Cabe resalta que el lugar elegido por los ermitaños es digno de mención especial, en cuanto que fue la fuente de Elías, el profeta, quien vino a tener durante toda la historia de la Orden del Carmen una marcada huella y una profunda influencia”. ( P. Pedro Ortega ocd.)

 

Historia del Carmelo Descalzo

El Carmelo Descalzo reconoce como madre y fundadora a Santa Teresa, y además con él nos encontramos con la única Orden que ha tenido por fundadora a una mujer, y, a diferencia de las otras ordenes, con rama masculina y femenina, ha sido la femenina, la que ha precedido a la masculina.

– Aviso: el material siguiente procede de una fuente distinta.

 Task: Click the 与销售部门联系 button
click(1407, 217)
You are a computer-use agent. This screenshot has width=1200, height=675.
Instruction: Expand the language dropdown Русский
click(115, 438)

No vamos a entrar en la vieja polémica entre el carisma del reformador y el carisma del fundador.  En la Madre Teresa se dio, “querer conservar la continuidad del Carmelo”, lo novedoso no es el pasado en sí, sino el progreso, la mirada al futuro, lo que nos lleva a pensar que Santa Teresa “quiso que naciese un nuevo estilo de vida religiosa”, y lo hace siempre en fidelidad a la Iglesia.

Lo que acabamos de decir es una afirmación que pasará a las constituciones donde nos definimos como “una Orden antigua, que hermana la fidelidad a la tradición espiritual del Carmelo con un afán de renovación permanente”.  Tradición y afán de renovación, dos actitudes legadas al Carmelo Descalzo por su madre y fundadora Santa Teresa.

En el tiempo, siete años, que media entre la visión del infierno, lo que motiva en Santa Teresa el deseo de vivir a mayor perfección, 1559, y la visita del General de la Orden, P.  Rubeo, a Ávila, 1566, se define el ideal teresiano, donde al fin va a predominar lo fundacional sobre los reformador, pues aunque hay en ella un entronque con lo anterior, una búsqueda de la regla primitiva, un deseo de ir a las fuentes de lo carmelitano, los “padres nuestros de donde venimos”, lo novedoso en ella es “la voluntad de autodeterminación” a algo, que, vivido interiormente por ella, va a ser transmitido al grupo o familia por ella iniciada.

En Santa Teresa hay un crecimiento que va desde su deseo de reformarse a ella, o de reformar su orden, lo que motiva la fundación de San José de Ávila, 1562, a una preocupación eclesial, el de la unidad de la Iglesia, la vieja cristiandad, y finalmente, la preocupación apostólica al descubrir la misión, los nuevos espacios que se abren para la Iglesia en el América, el nuevo mundo.

El final de todo este proceso será el desarrollo fundacional que se desata y que llenará el resto de su vida, 1567-1582, y el dar a luz a los frailes descalzos, lo que acontece con San Juan de la Cruz y el P.  Antonio de Jesús en Duruelo, 28 de noviembre de 1568, a los que transmite no sólo su estilo de vida, sino también su pasión o preocupación por la Iglesia y por la salvación de las almas, su ideal apostólico y misionero.